Elizabeth Gallagher, PharmD Candidate 2023, Lipscomb University College of Pharmacy, February 16, 2023
A new study has been published by RTI International in partnership with Dispensary of Hope to address the question of whether improving medication access for the underserved improves health outcomes while driving down healthcare costs. This study demonstrates how Dispensary of Hope plays a crucial role in providing solutions to patients with barriers to prescription medication access. If you are looking for solutions to promote access to prescription medications to your patients to improve health outcomes and cut costs within the healthcare system, check out the publication on Journal of Managed Care + Specialty Pharmacy (JMCP) here!

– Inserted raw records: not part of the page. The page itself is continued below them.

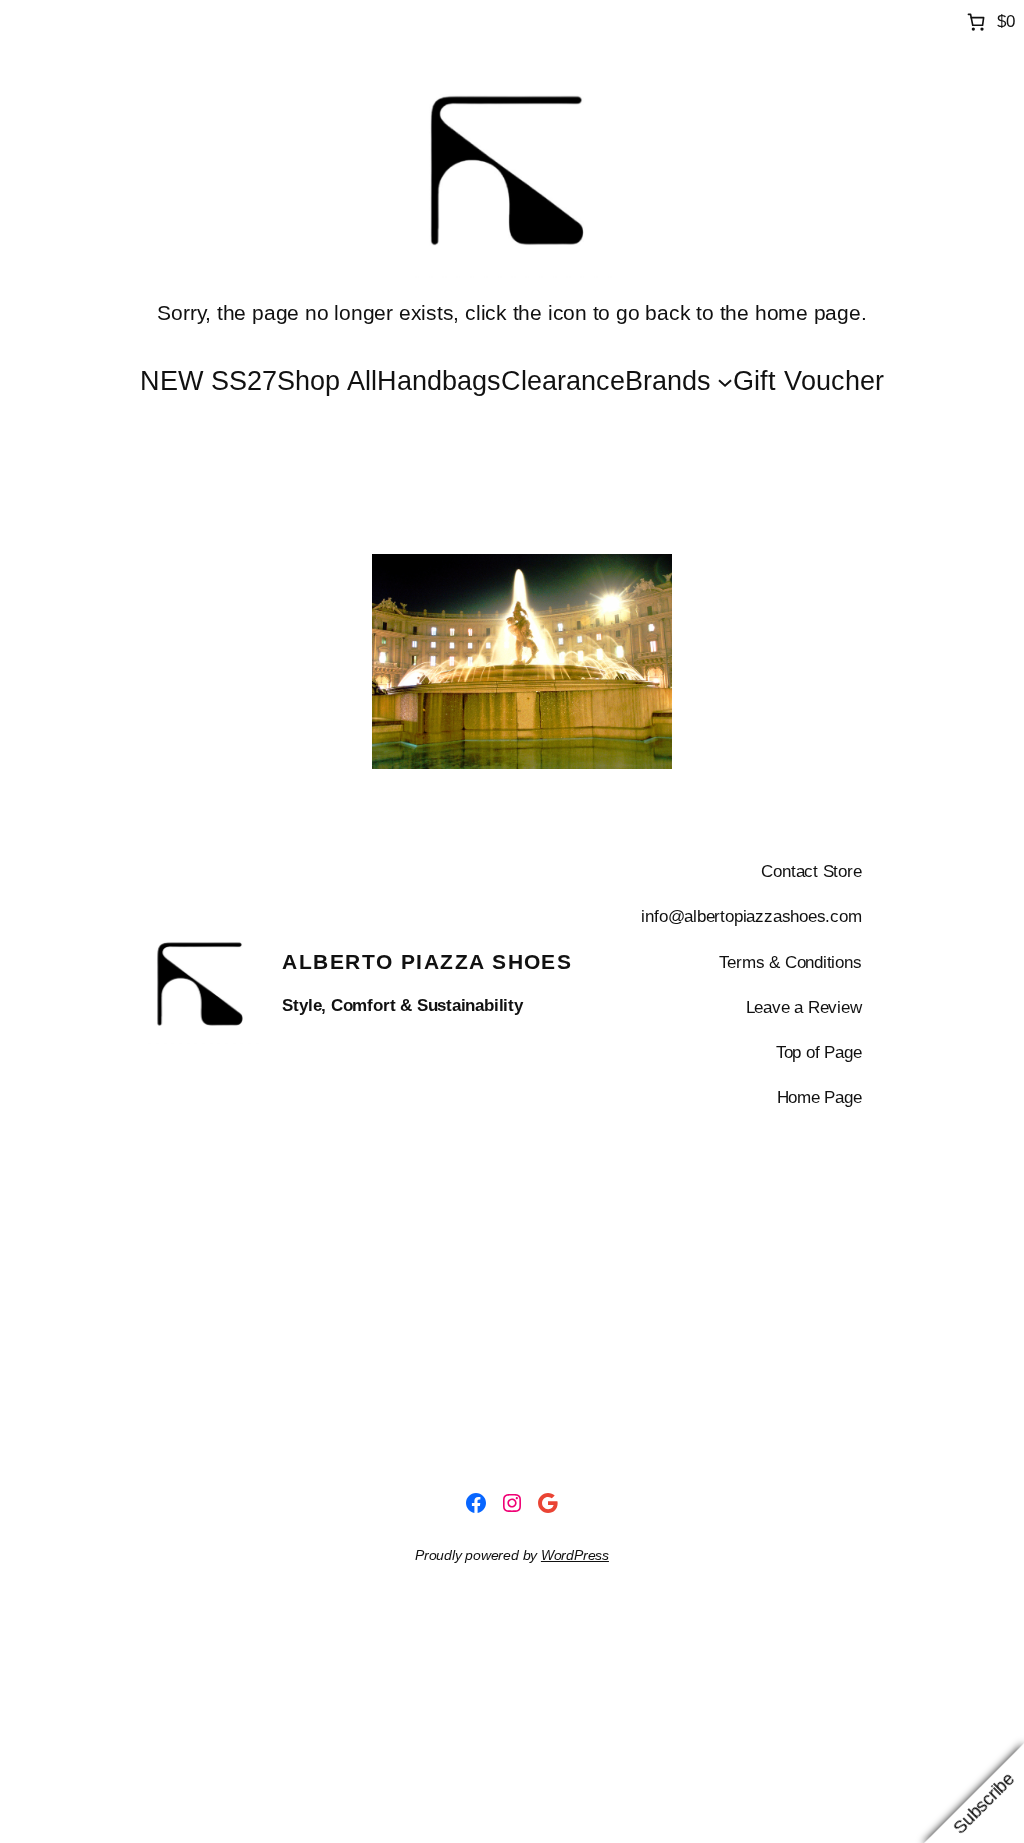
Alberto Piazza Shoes (427, 961)
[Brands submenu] (725, 381)
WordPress (575, 1555)
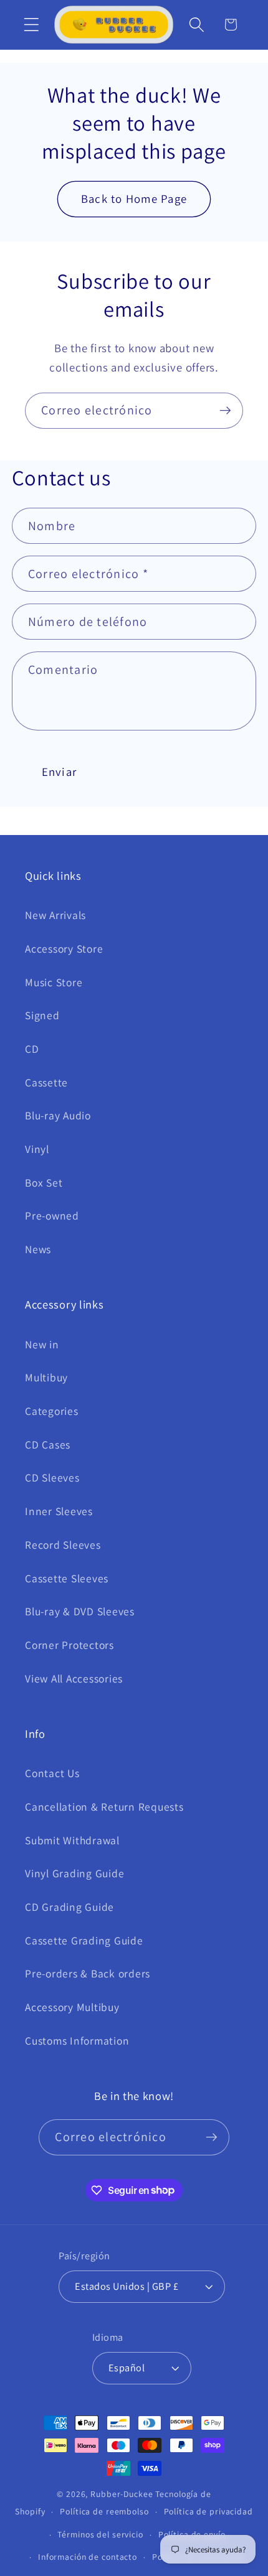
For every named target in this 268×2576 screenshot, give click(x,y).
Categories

According to the most recently updated census data, 27.2 million Americans reported not having health insurance coverage at any point throughout 2021.¹ The uninsured US adult is more likely to skip or delay care due to cost, have higher morbidity and mortality rates, and have inadequate access to quality care.² Additionally, cost of medication presents a major barrier for this patient population with patients consistently reporting out-of-pocket cost as a top reason for medication nonadherence.³ Dispensary of Hope is a charitable medication distributor that utilizes innovative stewardship of the pharmaceutical supply chain to provide prescription medications to qualifying patients free of charge. Millions of dollars of pharmaceuticals are collected and donated annually to pharmacies and safety net clinics to dispense free of charge to uninsured patients with low-income and chronic health conditions. Dispensary of Hope’s mission is to improve medication access to the country’s most vulnerable patient populations.
Do participating health systems see an improvement in healthcare driven outcomes when they provide access to affordable medication for eligible patients? A 2015 analysis of Dispensary of Hope completed by the Advisory Board Company demonstrated decreased health system utilization and cost avoidance of over $2.08M per 1,000 lives annually.⁴ To further address this question, Dispensary of Hope partnered with RTI International in 2021 to conduct an independent, comprehensive follow-up and evaluation of the program.
Does Dispensary of Hope improve patient health outcomes while reducing cost?
The RTI study analyzed data collected from two partnering health systems across a variety of geographical regions in the United States. Health System One (HS1) utilized data covered from the period of July 2016 through December 2019, while Health System Two (HS2) data covered the period of March 2014 through December 2019. A comparator group of patients who did not receive Dispensary of Hope services was selected through inclusion criteria such as age, sex, race and ethnicity, geographical location, and comorbidities. Data collected for each system included emergency department (ED) visits, inpatient encounters, cost per encounter, and the prescription fill history for Dispensary of Hope patients. Subgroup analyses were performed on high utilizers (patients with two or more ED visits or inpatient stays in the pre-enrollment period) and consistent users (patients with at least 12 Dispensary of Hope fills in the 18-month post-enrollment period). The subgroup analyses were completed to further assess the degree of impact the Dispensary of Hope program had for patients in higher need of medication use and their corresponding benefit of access.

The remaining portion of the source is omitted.